The Tuskegee Study of Untreated Syphilis in the Negro Male was a clinical study, conducted between 1932 and 1972 in Tuskegee, Alabama, in which 399 (plus 201 control group without syphilis) poor — and mostly illiterate — African American sharecroppers were denied treatment for Syphilis.
This study became notorious because it was conducted without due care to its subjects, and led to major changes in how patients are protected in clinical studies. Individuals enrolled in the Tuskegee Syphilis Study did not give informed consent and were not informed of their diagnosis; instead they were told they had “bad blood” and could receive free medical treatment, rides to the clinic, meals and burial insurance in case of death in return for participating.

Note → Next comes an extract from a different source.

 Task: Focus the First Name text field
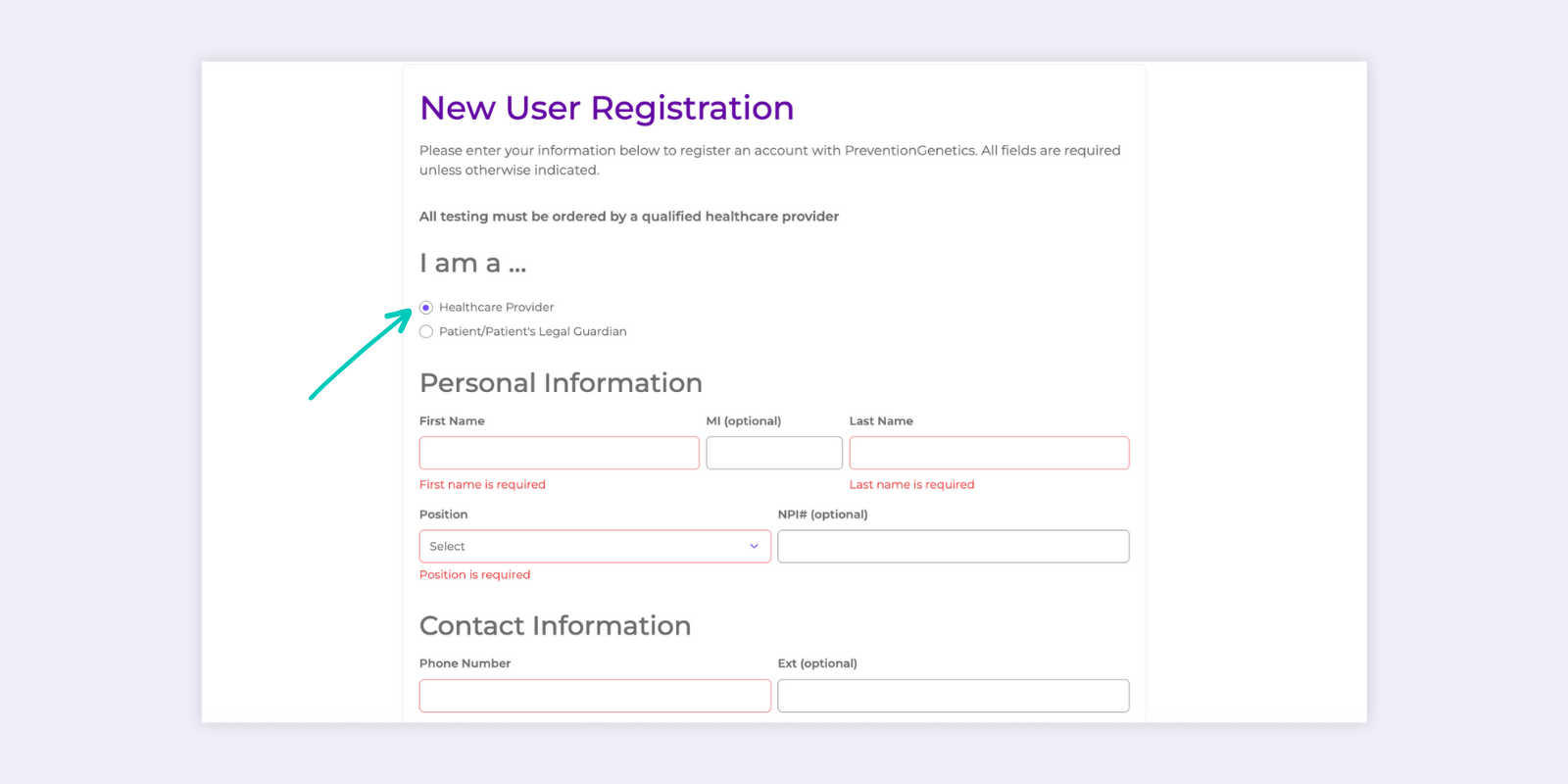tap(559, 453)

In 1932, when the study started, standard treatments for syphilis were toxic, dangerous, and of questionable effectiveness. Part of the original goal of the study was to determine if patients were better off not being treated with these toxic remedies. For many participants, treatment was intentionally denied. Many patients were lied to and given placebo treatments—in order to observe the fatal progression of the disease.
By the end of the study, only 74 of the test subjects were still alive. Twenty-eight of the men had died directly of syphilis, 100 were dead of related complications, 40 of their wives had been infected, and 19 of their children had been born with congenital syphilis.